KPK Sita Mobil Alphard Bupati Lombok Barat, Diduga Hasil Gratifikasi Proyek
JAKARTA, iNews.id - Komisi Pemberantasan Korupsi (KPK) menyita satu mobil Toyota Alphard terkait kasus dugaan korupsi yang menyeret Bupati Lombok Barat, Lalu Ahmad Zaini. Zaini sebelumnya telah ditetapkan tersangka kasus ini.
Mobil mewah tersebut diduga diterima Zaini dari tersangka lain kasus tersebut, yakni Alvonsus Gani selaku Direktur Utama Meconel Sistim Instrument.
Juru Bicara KPK, Budi Prasetyo menyatakan, penyitaan ini hasil rangkaian penggeledahan terkait perkara yang menetapkan tiga tersangka tersebut.
"Salah satu yang dilakukan penyitaan dalam kegiatan ini yakni satu unit mobil Toyota Alphard, yang diduga diterima Bupati LAZ dari ALG selaku pihak swasta, terkait proyek-proyek di PT AMGM (PT Air Minum Giri Menang)," kata Budi dalam keterangannya, Kamis (23/7/2026).
Budi menyebut, penggeledahan dilakukan guna mencari alat bukti tambahan usai penetapan tiga tersangka, hasil dari operasi tangkap tangan (OTT) pada Senin (20/7/2026).
Sebelumnya, KPK menetapkan Bupati Lombok Barat, Lalu Ahmad Zaini sebagai tersangka kasus dugaan korupsi. Dia ditetapkan sebagai tersangka atas dugaan benturan kepentingan, suap dan gratifikasi.

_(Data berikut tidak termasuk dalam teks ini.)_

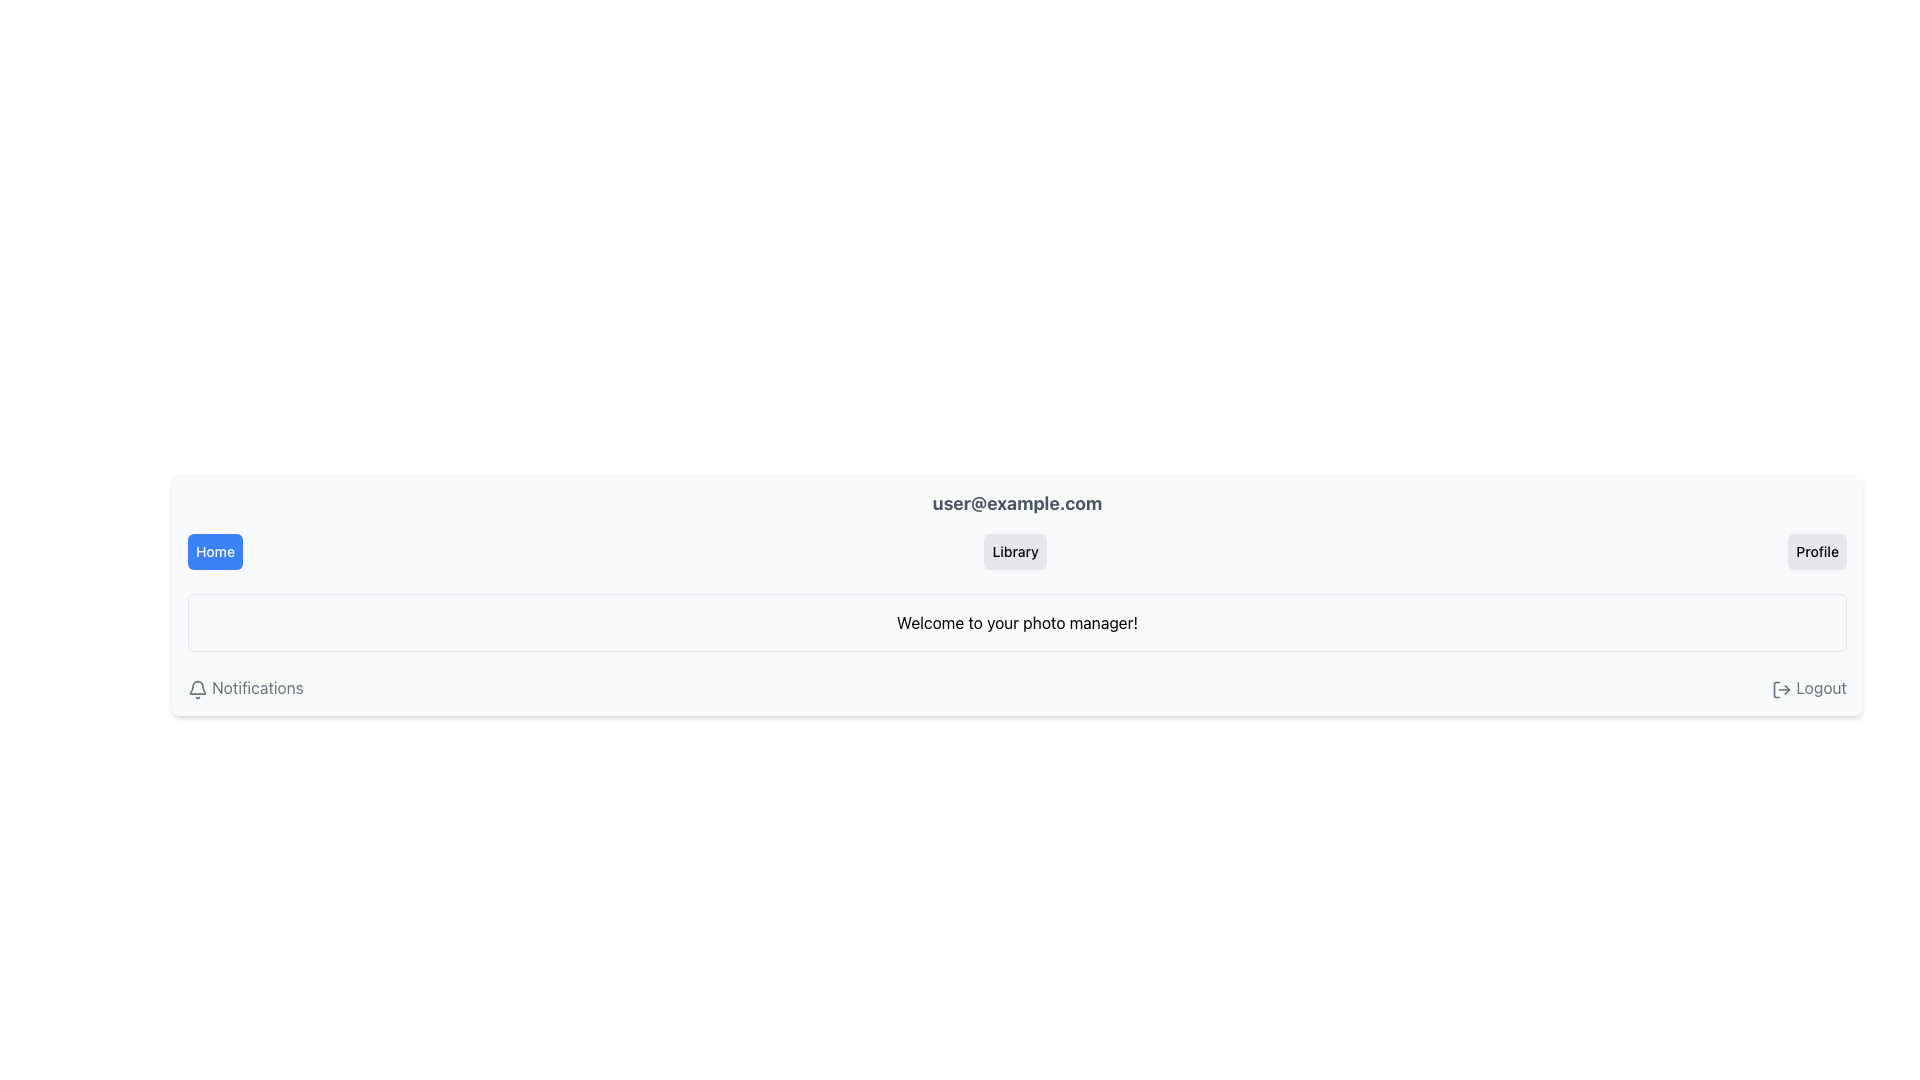  I want to click on the static text element that provides a welcoming statement to users, which is positioned below the user email and Library button, and above the lower navigation options like Notifications and Logout, so click(1017, 622).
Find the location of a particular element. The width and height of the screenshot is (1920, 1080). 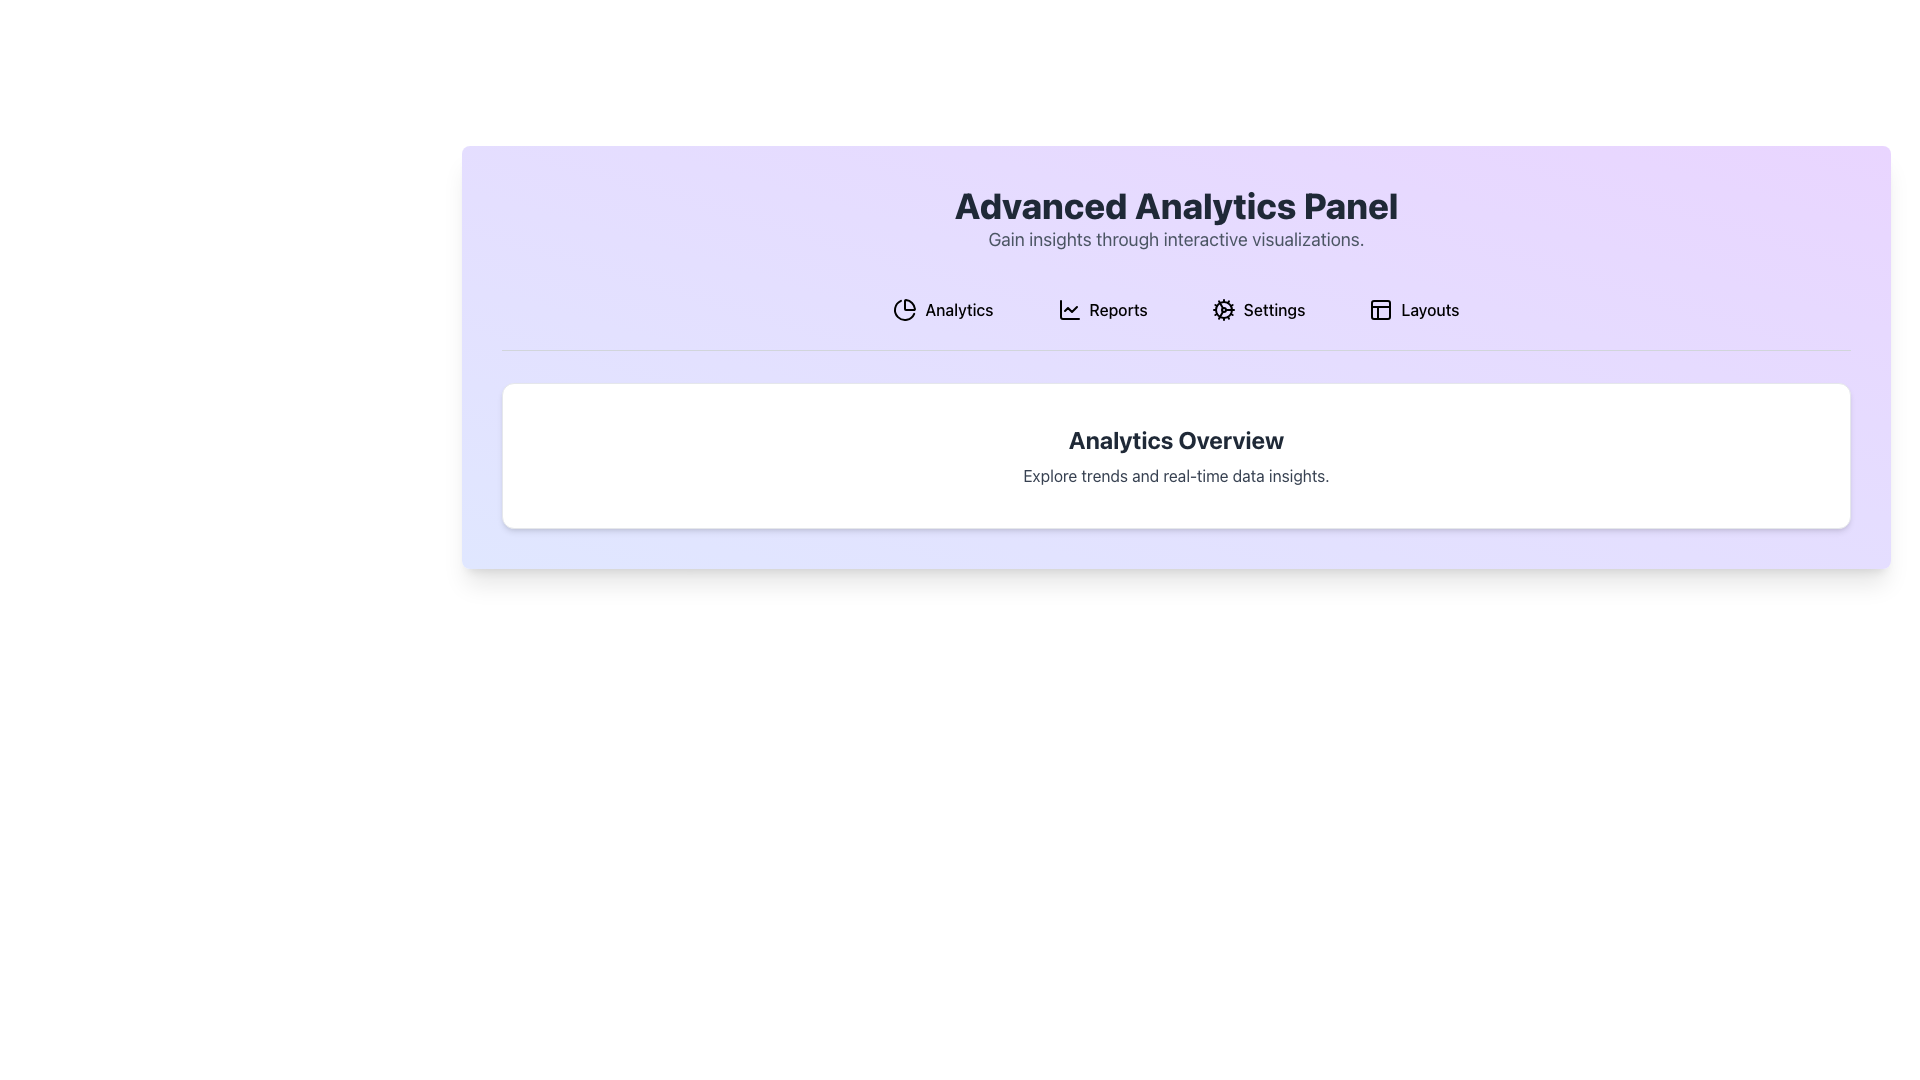

the header text 'Advanced Analytics Panel' is located at coordinates (1176, 205).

Zaini ditetapkan tersangka bersama Sudirman selaku Direktur Utama PT Air Minum Giri Menang Lombok Barat dan Alvonsus Gani selaku Direktur Utama Meconel Sistim Instrument.

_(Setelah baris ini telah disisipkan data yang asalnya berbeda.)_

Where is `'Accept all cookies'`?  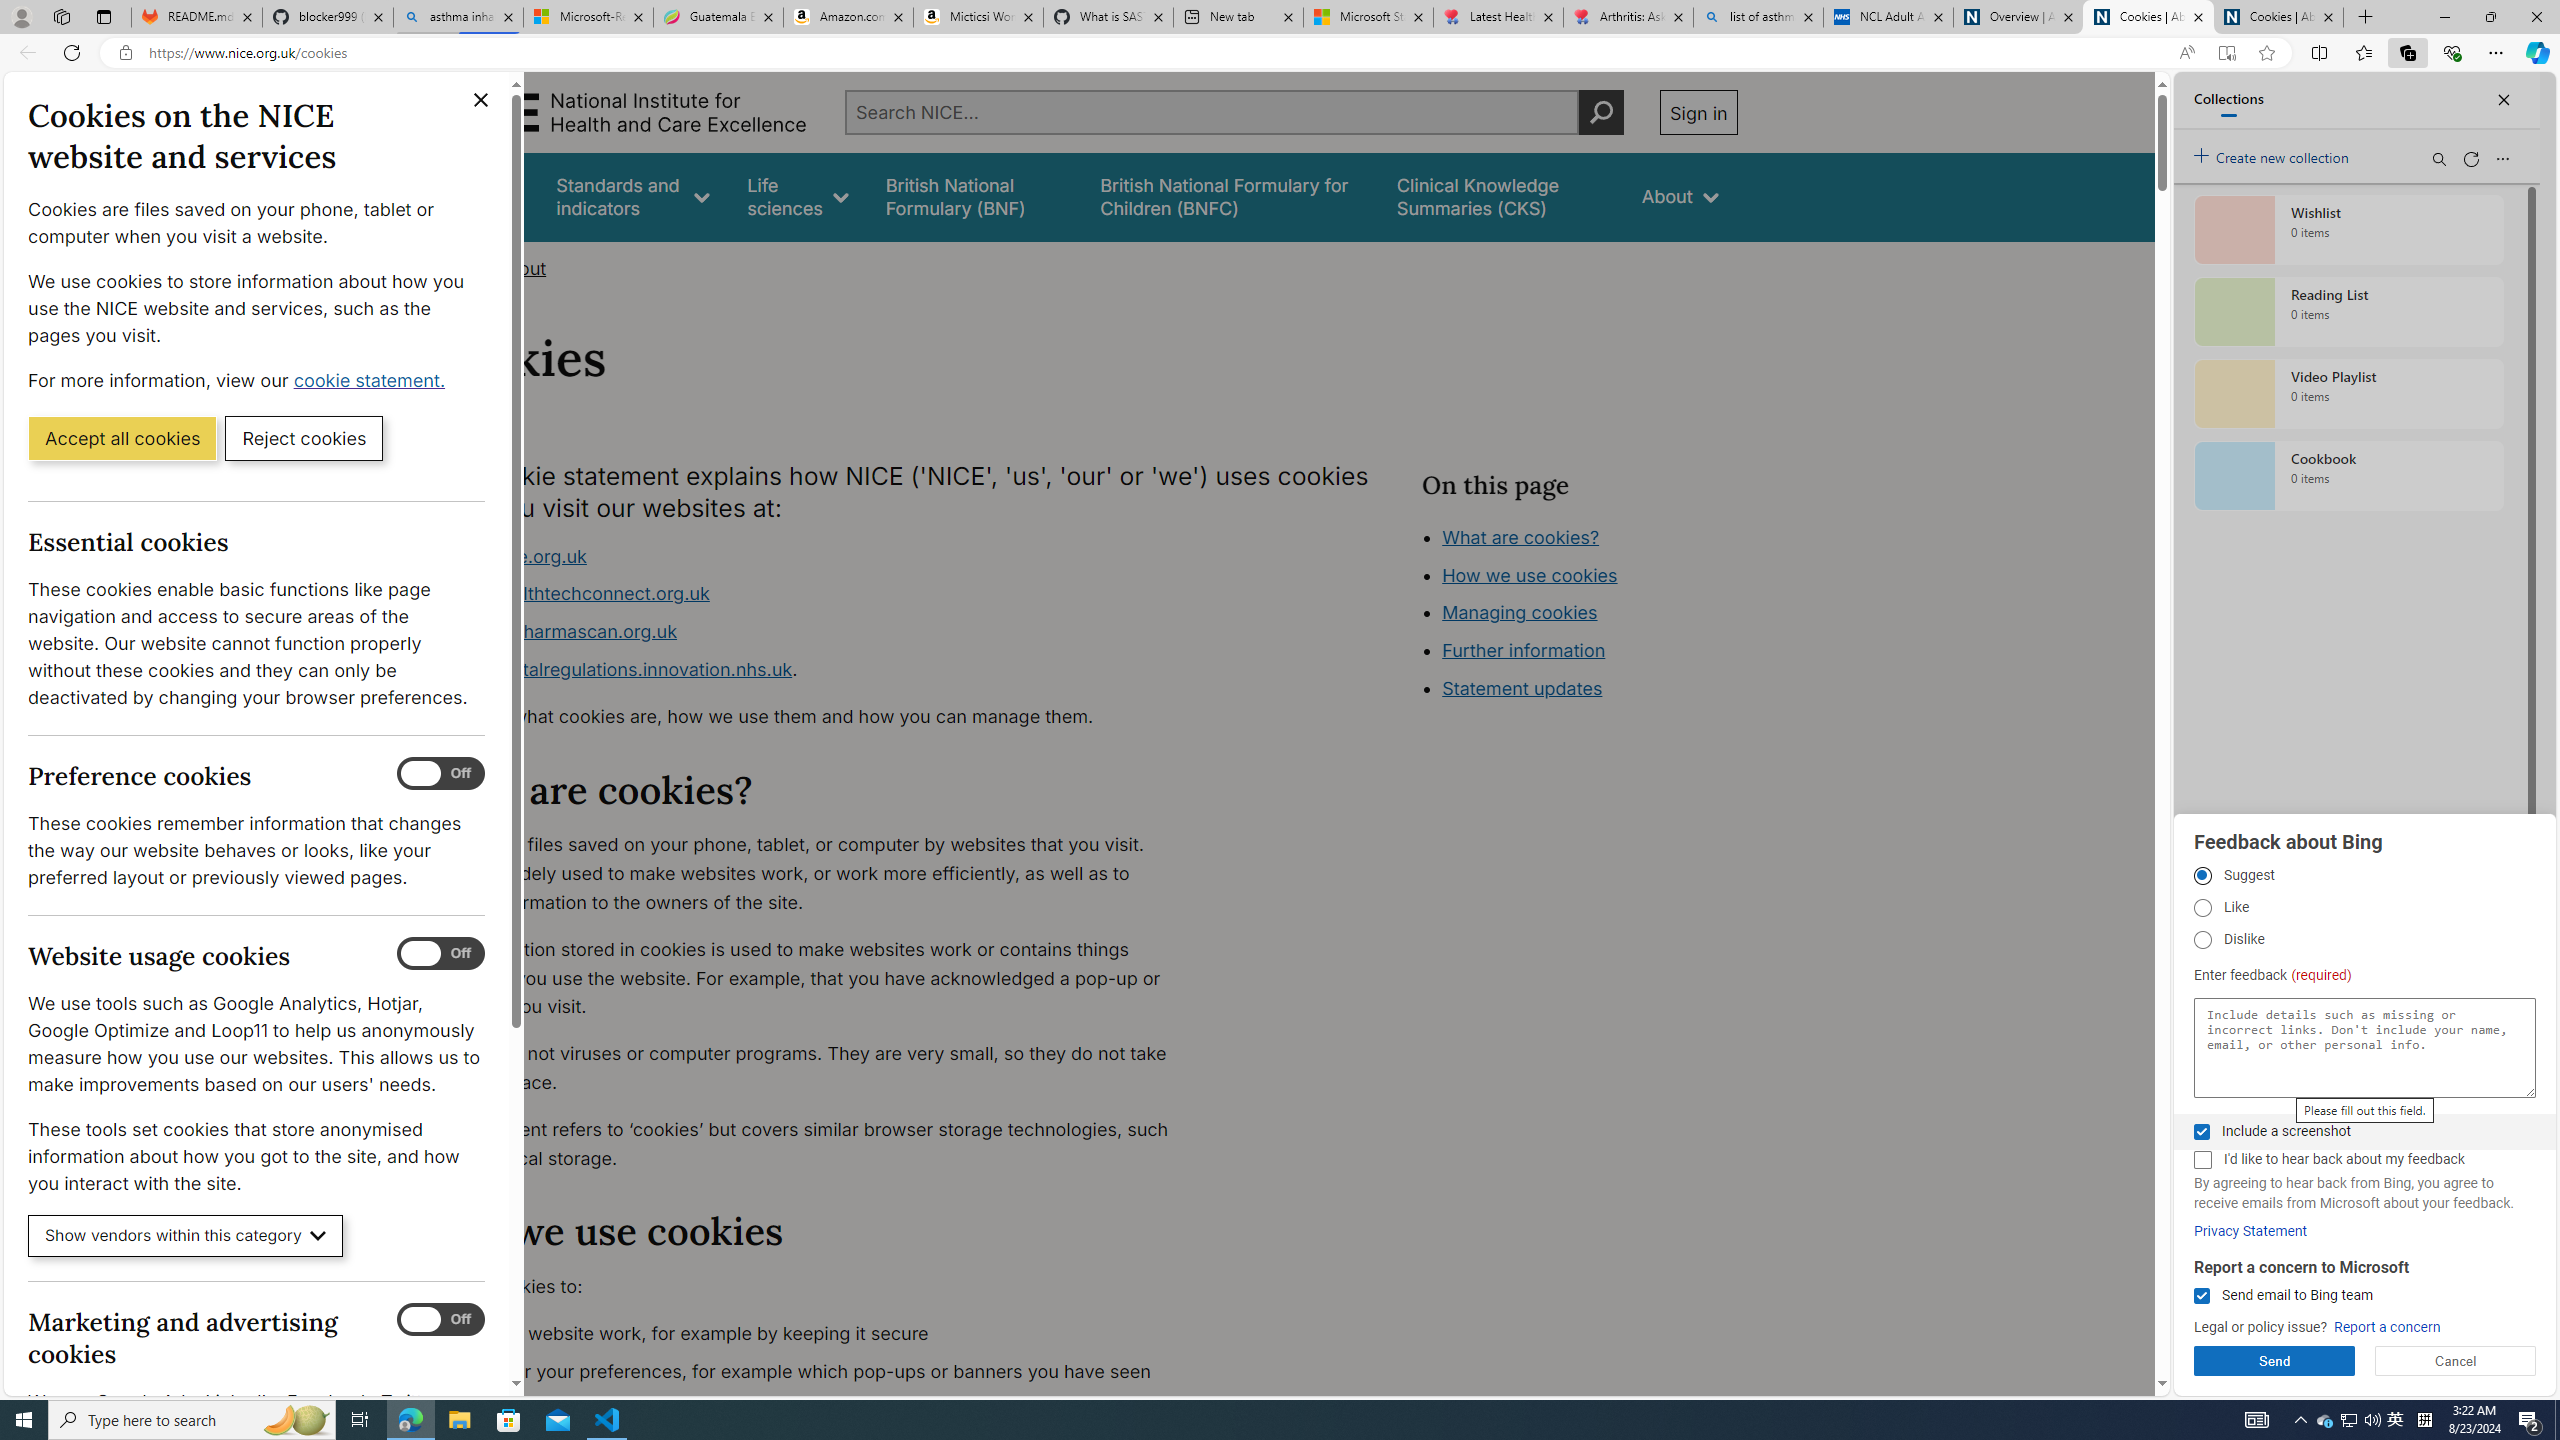 'Accept all cookies' is located at coordinates (122, 436).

"Berdasarkan bukti permulaan yang sah, KPK kemudian menaikkan perkara ini ke tahap penyidikan, dan menetapkan tiga orang sebagai tersangka, yaitu LAZ, SUD, dan ALG," kata Plt Direktur Penyidikan KPK, Achmad Taufik Husein, Selasa (21/7/2026).
Ketiganya kemudian ditahan untuk 20 hari pertama, terhitung sejak tanggal 21 Juli sampai dengan 9 Agustus 2026 di Rumah Tahanan Negara (Rutan) Cabang Gedung Merah Putih KPK.